Prompt: With the pictures removed, the data below must be transcribed in full and exactly.

--- START ---

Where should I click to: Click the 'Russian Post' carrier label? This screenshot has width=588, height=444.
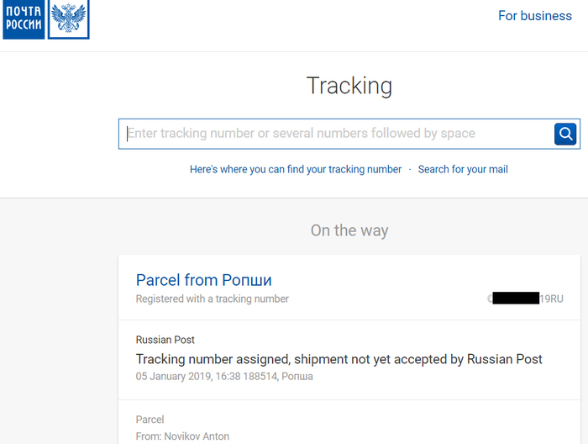[165, 340]
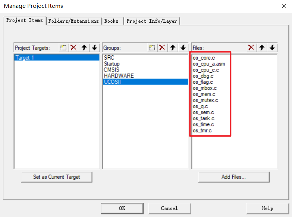292x217 pixels.
Task: Move selected group down
Action: 183,48
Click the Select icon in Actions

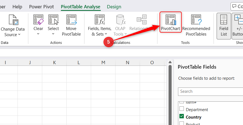pyautogui.click(x=53, y=20)
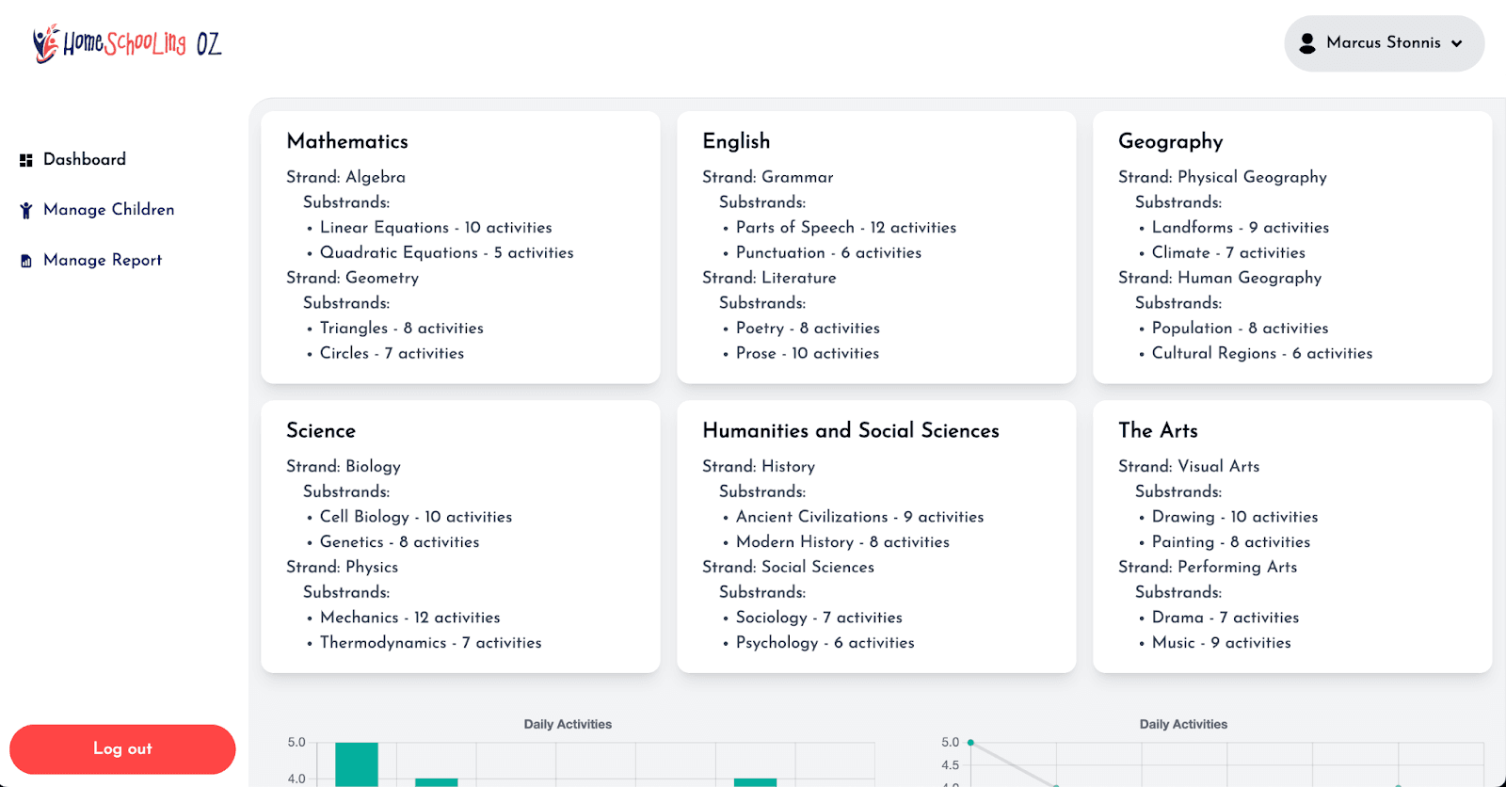Click the English card heading
The height and width of the screenshot is (787, 1506).
(735, 141)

--- END ---

Exercise solution:
Where should I click to: Click the 'Russian Post' carrier label? This screenshot has width=588, height=444.
[165, 340]
292x217 pixels.
Task: Move selected group down
Action: 183,48
Click the Select icon in Actions

pyautogui.click(x=53, y=20)
Click the English card heading
The height and width of the screenshot is (787, 1506).
(735, 141)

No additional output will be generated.